Montag, März 27, 2017
Kleine Kinder glauben, dass ein
Werkzeug böse sein kann. Der Hammer, weil sie sich damit den Daumen getroffen
haben, das Messer, weil sie sich geritzt haben und die Nadel, weil sie sich
damit gestochen haben.
Sind wir erwachsen, geben wir
ungern zu, dass wir diesem Kinderglauben noch immer anhängen. Mehr noch: Wir
bestreiten das. Dabei sprechen wir im Brustton der Überzeugung von guten und
bösen Computerprogrammen – verkürzt: dass es gute und böse Programme gibt,
demzufolge gute und böse Computer. Das stimmt aber nicht.
Auch moderne Werkzeuge –
Computertechnologie, die korrekterweise Computertechnik genannt werden sollte –
sind weder gut noch böse. Ihre Anwendung, was man damit macht, das kann so oder
so sein. Auf diesen Unterschied macht „Algorithm Watch“ und widerspricht damit
zu recht der Forderung von Steven Hill, auf digitale Technologien zu verzichten.
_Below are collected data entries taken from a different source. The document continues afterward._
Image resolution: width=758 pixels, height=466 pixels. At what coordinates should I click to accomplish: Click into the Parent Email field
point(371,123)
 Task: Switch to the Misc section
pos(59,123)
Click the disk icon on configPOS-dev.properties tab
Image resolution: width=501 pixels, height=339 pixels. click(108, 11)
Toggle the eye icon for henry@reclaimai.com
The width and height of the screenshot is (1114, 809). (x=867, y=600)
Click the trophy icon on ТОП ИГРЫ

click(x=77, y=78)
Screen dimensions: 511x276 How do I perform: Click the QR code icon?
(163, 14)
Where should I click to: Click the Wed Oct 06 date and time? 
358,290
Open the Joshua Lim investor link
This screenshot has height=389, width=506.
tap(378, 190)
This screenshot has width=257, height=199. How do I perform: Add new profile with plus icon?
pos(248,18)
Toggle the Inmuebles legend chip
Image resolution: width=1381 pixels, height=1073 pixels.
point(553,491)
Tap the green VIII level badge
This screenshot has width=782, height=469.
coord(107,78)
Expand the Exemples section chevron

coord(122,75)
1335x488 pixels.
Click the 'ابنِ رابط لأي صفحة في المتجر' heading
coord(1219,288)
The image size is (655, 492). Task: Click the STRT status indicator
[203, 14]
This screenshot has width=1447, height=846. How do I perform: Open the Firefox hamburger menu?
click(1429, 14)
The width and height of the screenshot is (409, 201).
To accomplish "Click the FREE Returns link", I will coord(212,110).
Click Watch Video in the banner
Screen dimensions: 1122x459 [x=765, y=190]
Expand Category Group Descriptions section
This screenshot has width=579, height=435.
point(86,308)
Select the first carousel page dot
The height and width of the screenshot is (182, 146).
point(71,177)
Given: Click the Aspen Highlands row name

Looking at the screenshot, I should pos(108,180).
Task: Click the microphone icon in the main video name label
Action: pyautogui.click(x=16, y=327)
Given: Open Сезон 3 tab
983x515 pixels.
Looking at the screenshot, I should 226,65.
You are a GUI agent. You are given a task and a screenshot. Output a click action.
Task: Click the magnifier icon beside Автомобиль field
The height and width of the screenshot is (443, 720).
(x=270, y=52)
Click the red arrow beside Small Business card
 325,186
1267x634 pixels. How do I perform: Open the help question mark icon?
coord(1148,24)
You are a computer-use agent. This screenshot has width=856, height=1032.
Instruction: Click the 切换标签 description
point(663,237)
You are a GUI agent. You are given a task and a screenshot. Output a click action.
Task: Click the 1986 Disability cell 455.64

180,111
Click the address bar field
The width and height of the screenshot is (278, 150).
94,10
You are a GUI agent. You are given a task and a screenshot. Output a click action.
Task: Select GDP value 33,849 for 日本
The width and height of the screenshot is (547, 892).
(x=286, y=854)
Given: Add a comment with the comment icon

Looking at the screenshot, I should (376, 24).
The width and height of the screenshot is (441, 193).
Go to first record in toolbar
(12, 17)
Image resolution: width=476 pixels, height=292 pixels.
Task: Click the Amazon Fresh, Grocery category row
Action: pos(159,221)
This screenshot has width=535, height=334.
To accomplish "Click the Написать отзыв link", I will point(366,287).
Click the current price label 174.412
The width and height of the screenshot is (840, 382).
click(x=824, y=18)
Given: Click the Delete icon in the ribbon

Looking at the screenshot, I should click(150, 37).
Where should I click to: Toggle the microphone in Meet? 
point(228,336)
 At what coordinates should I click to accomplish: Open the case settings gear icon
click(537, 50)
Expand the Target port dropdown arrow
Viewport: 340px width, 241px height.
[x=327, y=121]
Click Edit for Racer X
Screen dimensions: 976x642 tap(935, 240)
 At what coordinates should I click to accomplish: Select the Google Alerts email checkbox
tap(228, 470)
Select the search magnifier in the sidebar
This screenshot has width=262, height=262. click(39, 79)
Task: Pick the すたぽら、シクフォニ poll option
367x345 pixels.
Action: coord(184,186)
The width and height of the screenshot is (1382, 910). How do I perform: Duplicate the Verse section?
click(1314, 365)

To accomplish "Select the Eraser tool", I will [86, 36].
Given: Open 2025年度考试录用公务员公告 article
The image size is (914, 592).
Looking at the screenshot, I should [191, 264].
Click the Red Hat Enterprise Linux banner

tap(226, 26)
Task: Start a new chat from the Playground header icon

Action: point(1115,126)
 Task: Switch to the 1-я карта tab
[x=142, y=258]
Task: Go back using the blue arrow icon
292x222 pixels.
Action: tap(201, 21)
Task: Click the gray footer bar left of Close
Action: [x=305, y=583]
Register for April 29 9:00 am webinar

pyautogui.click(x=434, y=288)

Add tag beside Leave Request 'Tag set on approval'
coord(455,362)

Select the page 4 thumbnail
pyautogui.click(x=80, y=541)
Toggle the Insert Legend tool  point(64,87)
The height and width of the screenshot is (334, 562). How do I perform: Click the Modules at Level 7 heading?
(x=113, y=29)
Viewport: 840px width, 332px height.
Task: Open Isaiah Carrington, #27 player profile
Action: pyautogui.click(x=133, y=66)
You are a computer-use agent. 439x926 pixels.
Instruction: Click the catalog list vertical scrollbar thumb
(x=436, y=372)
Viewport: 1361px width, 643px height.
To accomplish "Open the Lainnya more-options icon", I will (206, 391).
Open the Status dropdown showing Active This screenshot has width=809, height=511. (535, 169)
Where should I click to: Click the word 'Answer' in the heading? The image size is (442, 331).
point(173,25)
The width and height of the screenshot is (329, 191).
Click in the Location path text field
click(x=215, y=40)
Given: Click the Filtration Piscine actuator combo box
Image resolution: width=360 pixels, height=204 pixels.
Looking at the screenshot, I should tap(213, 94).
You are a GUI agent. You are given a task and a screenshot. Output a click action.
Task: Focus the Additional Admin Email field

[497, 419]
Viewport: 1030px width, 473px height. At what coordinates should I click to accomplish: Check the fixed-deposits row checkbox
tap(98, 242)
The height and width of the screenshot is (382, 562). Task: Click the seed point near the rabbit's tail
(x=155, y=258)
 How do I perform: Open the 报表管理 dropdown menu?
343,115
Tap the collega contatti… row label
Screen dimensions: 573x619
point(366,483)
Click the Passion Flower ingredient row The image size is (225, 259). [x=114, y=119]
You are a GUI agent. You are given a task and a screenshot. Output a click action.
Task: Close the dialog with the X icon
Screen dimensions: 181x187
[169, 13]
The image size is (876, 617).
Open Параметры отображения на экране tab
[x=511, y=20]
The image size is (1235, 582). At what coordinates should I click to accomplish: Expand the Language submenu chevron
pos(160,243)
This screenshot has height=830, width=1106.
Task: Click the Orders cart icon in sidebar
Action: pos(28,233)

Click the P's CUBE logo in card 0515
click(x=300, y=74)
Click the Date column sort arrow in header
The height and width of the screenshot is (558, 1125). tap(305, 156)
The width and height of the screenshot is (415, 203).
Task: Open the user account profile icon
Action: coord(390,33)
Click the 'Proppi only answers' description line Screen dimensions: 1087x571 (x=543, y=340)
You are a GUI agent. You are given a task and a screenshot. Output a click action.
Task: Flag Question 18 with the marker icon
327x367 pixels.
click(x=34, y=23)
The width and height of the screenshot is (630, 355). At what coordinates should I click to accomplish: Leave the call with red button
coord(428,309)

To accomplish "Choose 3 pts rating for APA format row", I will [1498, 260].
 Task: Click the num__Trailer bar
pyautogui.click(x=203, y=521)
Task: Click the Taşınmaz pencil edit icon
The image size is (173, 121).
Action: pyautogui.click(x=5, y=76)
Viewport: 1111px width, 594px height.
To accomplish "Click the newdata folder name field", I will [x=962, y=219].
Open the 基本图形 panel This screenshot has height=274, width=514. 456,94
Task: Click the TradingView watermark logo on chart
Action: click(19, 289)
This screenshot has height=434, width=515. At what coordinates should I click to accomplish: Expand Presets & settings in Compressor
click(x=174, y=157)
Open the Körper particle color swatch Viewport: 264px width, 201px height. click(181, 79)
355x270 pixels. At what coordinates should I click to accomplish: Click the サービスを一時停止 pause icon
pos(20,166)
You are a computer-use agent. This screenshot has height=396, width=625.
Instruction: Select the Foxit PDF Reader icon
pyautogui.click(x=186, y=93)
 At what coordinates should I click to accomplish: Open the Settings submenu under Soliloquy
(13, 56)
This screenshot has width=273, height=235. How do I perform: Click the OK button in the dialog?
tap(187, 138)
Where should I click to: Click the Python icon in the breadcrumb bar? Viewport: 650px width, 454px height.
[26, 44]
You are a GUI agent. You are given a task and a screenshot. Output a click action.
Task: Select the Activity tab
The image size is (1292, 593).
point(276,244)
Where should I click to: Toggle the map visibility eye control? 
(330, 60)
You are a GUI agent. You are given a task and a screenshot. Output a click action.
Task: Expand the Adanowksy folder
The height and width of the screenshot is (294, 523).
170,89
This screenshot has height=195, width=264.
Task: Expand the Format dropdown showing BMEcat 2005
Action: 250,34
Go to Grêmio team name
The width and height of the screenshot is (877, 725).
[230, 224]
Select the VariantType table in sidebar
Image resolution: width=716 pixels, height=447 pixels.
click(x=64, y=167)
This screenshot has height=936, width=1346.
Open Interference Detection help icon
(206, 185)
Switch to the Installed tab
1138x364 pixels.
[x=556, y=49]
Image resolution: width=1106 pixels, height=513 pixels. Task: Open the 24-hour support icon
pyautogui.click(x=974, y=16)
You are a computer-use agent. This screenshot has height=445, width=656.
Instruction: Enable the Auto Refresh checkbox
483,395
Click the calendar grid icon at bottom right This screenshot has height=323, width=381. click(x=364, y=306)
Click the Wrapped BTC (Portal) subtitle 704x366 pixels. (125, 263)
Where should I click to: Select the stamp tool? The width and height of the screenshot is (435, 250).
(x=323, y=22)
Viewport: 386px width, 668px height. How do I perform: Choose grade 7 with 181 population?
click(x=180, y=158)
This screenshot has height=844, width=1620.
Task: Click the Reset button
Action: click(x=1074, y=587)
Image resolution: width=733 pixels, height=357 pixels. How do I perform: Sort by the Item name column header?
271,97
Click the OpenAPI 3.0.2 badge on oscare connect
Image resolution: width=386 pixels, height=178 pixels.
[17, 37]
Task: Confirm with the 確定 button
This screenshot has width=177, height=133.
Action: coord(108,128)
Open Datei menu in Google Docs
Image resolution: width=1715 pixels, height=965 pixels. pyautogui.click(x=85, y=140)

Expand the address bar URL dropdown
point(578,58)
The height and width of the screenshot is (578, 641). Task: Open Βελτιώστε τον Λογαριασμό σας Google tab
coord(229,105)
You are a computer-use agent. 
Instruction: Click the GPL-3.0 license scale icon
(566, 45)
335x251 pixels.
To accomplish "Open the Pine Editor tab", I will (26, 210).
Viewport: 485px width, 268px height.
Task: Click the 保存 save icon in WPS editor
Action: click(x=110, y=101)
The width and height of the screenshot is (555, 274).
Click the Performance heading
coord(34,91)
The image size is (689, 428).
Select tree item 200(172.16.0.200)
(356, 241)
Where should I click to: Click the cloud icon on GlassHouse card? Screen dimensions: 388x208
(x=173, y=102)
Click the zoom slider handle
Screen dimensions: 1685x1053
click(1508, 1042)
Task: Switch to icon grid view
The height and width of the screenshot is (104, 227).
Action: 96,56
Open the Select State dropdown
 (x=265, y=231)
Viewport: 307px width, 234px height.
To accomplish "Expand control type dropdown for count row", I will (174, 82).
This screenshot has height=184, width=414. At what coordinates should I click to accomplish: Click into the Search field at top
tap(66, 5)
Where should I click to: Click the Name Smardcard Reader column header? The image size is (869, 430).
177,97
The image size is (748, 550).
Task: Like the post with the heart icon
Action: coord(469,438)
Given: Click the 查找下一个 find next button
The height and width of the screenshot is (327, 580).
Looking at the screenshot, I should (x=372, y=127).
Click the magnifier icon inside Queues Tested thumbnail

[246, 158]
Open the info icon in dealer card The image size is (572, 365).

Das Team „Algorithm Watch“ erläutert das an den ADM-Systemen (automated
decision making). Damit werden Entscheidungsmodelle in Rechenverfahren
übersetzt, um daraus Aktionen oder Handlungsvorschläge abzuleiten. Das dürfte
oft vorteilhaft sein, aber nicht immer.
Ein Beispiel: Wenn Menschen von
einem ADM-Programm betroffen sind, werden sie nach der Datenspur bewertet, die
sie hinterlassen. Die Person wird sozusagen an ihrer Vergangenheit
festgenagelt, sie verliert die Bedeutungshoheit über diese Vergangenheit.
Darüber bestimmen jetzt die Techniker hinter dem Algorithmus. Das sei zwar
legitim, sagt „Algorithm Watch“, wird aber zum Problem, wenn ADM zur einzigen
Methode der Beobachtung, Erklärung und Prognose menschlichen Verhaltens wird.
Damit wird dem Menschen seine Lernfähigkeit abgesprochen.
Noch einmal, damit wir es nicht
vergessen: Nicht das Werkzeug ist „gut“ oder „böse“, sondern das, was wir damit
machen.
Gleich noch ein Sprung zur
Computergläubigkeit, die dem Kinderglauben sehr ähnelt: Es stimmt zwar, dass
sich Computer nie, oder so gut wie nie, irren. Aber sie kennen nur ihr
Programm, sie kennen nur die Wahrheit, die man in sie hineingesteckt hat.
Deshalb sollten wir dem Computer nicht immer alles glauben. Wahrscheinlich wäre
es übertrieben, hier den „gesunden Menschenverstand“ ins Feld zu führen. Ein
gutes Maß an gesundem Misstrauen sollte genügen.